>> Begin RECORDS SUPPLIED
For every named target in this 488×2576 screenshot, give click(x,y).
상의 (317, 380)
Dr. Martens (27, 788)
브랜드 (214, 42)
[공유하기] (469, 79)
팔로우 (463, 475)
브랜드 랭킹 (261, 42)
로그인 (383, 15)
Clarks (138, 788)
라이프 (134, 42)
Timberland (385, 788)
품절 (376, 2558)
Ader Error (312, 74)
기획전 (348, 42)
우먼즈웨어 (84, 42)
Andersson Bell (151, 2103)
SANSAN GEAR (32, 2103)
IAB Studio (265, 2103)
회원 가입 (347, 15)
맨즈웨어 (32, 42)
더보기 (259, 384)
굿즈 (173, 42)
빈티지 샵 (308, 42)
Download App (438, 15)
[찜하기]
>> End RECORDS SUPPLIED
:: WHAT TO PRODUCE ::
Rewrite every line of the rows above as a two-column Markdown table headed "No." and "Line", numbering the lines in order and leaving out any blank ones.

:: CORRECT ANSWER ::
| No. | Line |
|---|---|
| 1 | For every named target in this 488×2576 screenshot, give click(x,y). |
| 2 | 상의 (317, 380) |
| 3 | Dr. Martens (27, 788) |
| 4 | 브랜드 (214, 42) |
| 5 | [공유하기] (469, 79) |
| 6 | 팔로우 (463, 475) |
| 7 | 브랜드 랭킹 (261, 42) |
| 8 | 로그인 (383, 15) |
| 9 | Clarks (138, 788) |
| 10 | 라이프 (134, 42) |
| 11 | Timberland (385, 788) |
| 12 | 품절 (376, 2558) |
| 13 | Ader Error (312, 74) |
| 14 | 기획전 (348, 42) |
| 15 | 우먼즈웨어 (84, 42) |
| 16 | Andersson Bell (151, 2103) |
| 17 | SANSAN GEAR (32, 2103) |
| 18 | IAB Studio (265, 2103) |
| 19 | 회원 가입 (347, 15) |
| 20 | 맨즈웨어 (32, 42) |
| 21 | 더보기 (259, 384) |
| 22 | 굿즈 (173, 42) |
| 23 | 빈티지 샵 (308, 42) |
| 24 | Download App (438, 15) |
| 25 | [찜하기] |